Dem Essen folgte der Spaziergang. Nun reichte ich der Dame mit dem dunklen Haar den Arm, um sie mir gewogen zu machen. Aber sobald wir den Jardin du Luxembourg erreicht hatten, versuchte ich, mich der reizenden Blonden wieder zu nähern, und von da an trennten wir uns nicht mehr, obwohl ich in den Blicken der dunklen Dame eine gewisse Abkühlung wahrnahm. Ich konnte mich von Eleonore nicht mehr trennen. Schließlich rief ihre Schwägerin nach ihr.

Die Herrin des Hauses, bei der ich gegessen hatte, nutzte den Augenblick, um mir etwas zu sagen.

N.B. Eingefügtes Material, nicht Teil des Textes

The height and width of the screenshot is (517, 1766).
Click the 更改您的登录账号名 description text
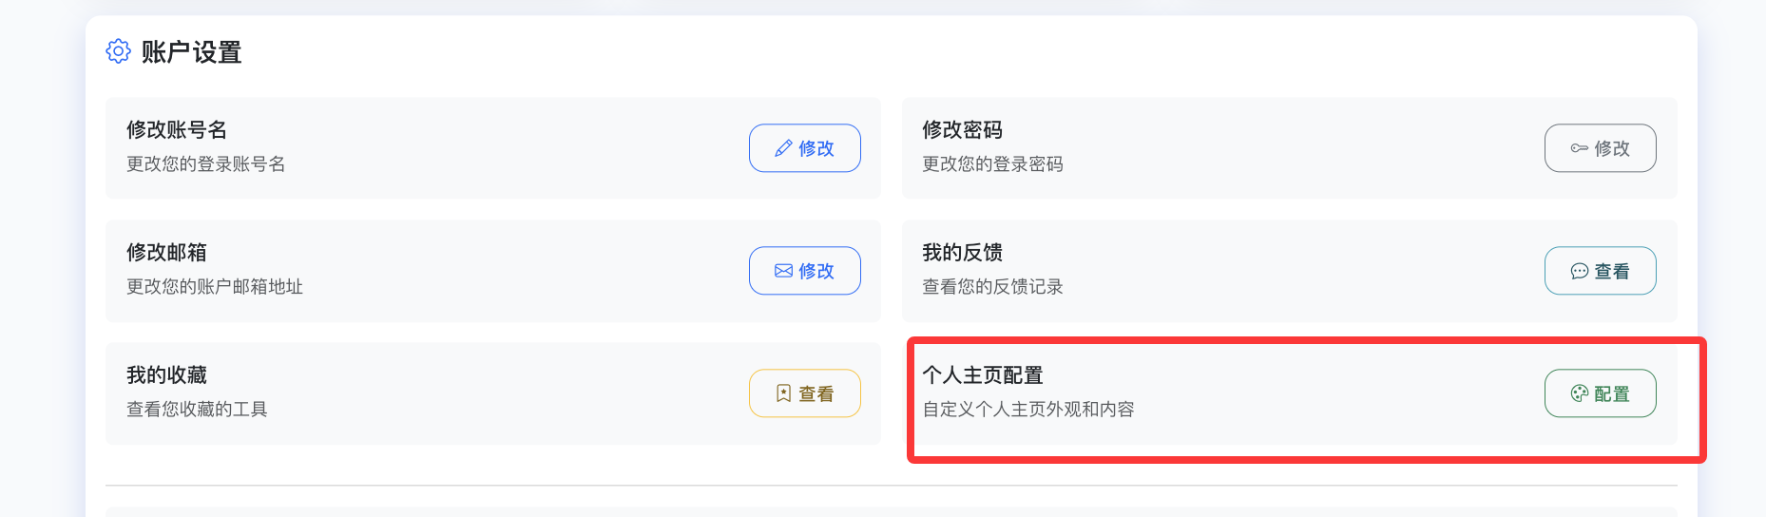pos(205,164)
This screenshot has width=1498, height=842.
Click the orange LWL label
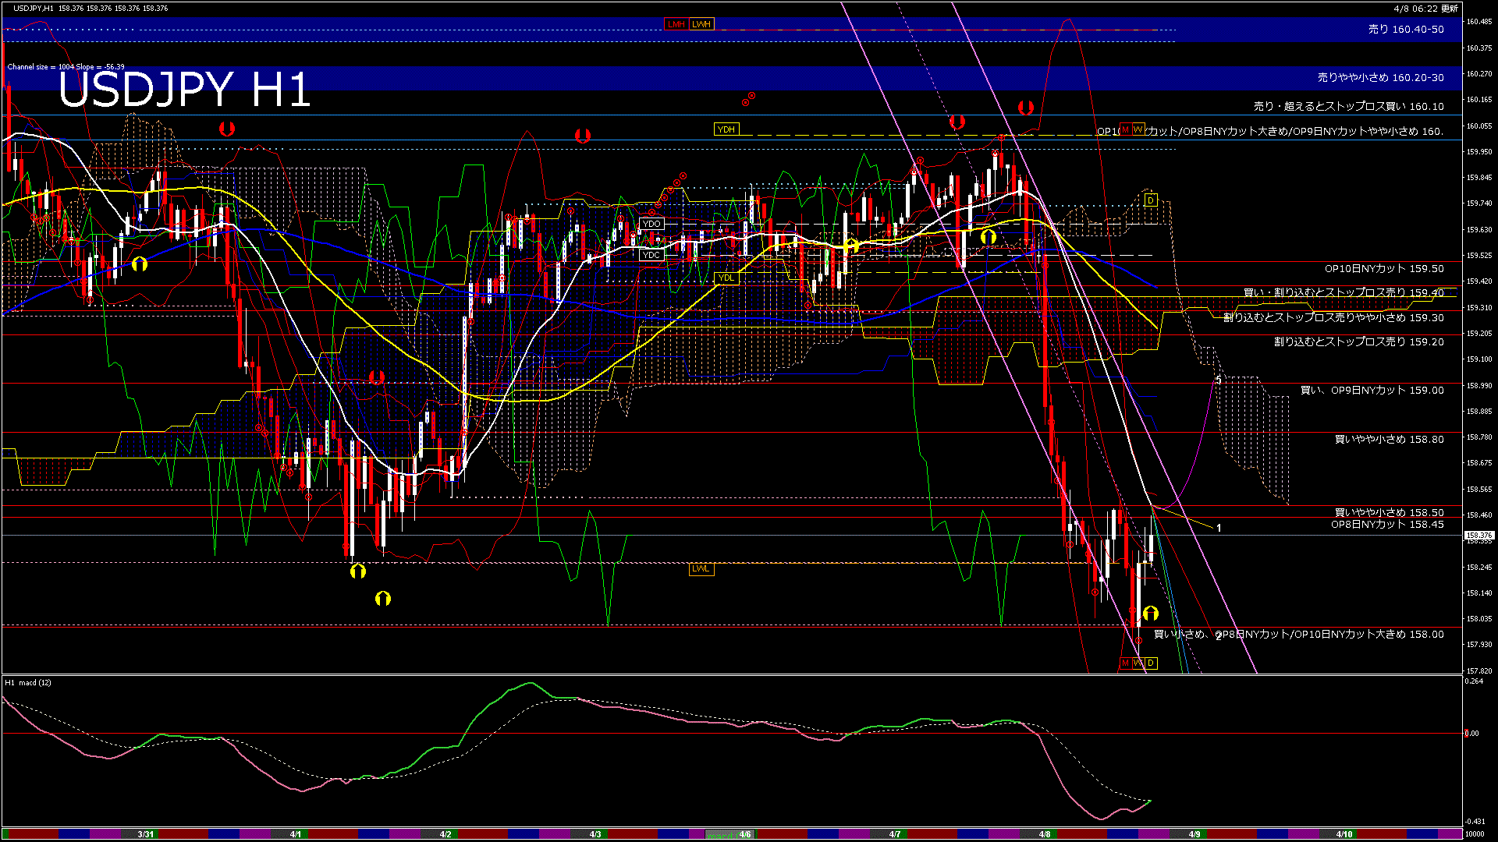click(x=701, y=568)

›Alle hier‹, sagte sie lachend, ›haben bemerkt, wie sehr Madame d’Imberval es Ihnen angetan hat!‹

›Madame?!‹, rief ich.

›Ja, Madame d’Imberval. Die junge Person, die Sie verlassen hat, ist mit dem Bruder der Dame verheiratet, die jetzt gerade mit ihr spricht. Diese Dame hat sie hierher mitgebracht. Ich selbst kannte sie kaum, aber mit ihrer Schwägerin bin ich befreundet.‹

Ich war nach dieser Mitteilung wie vernichtet. Tief betrübt und wie vor den Kopf gestoßen zog ich mich zurück – fest entschlossen, die allzu liebenswerte Eleonore nicht wiederzusehen.

Drei oder vier Tage später machte ich Madame de Nebli (der Dame, die mich eingeladen hatte) einen Besuch. Sie sah, wie traurig ich war, und versuchte, mich aufzumuntern.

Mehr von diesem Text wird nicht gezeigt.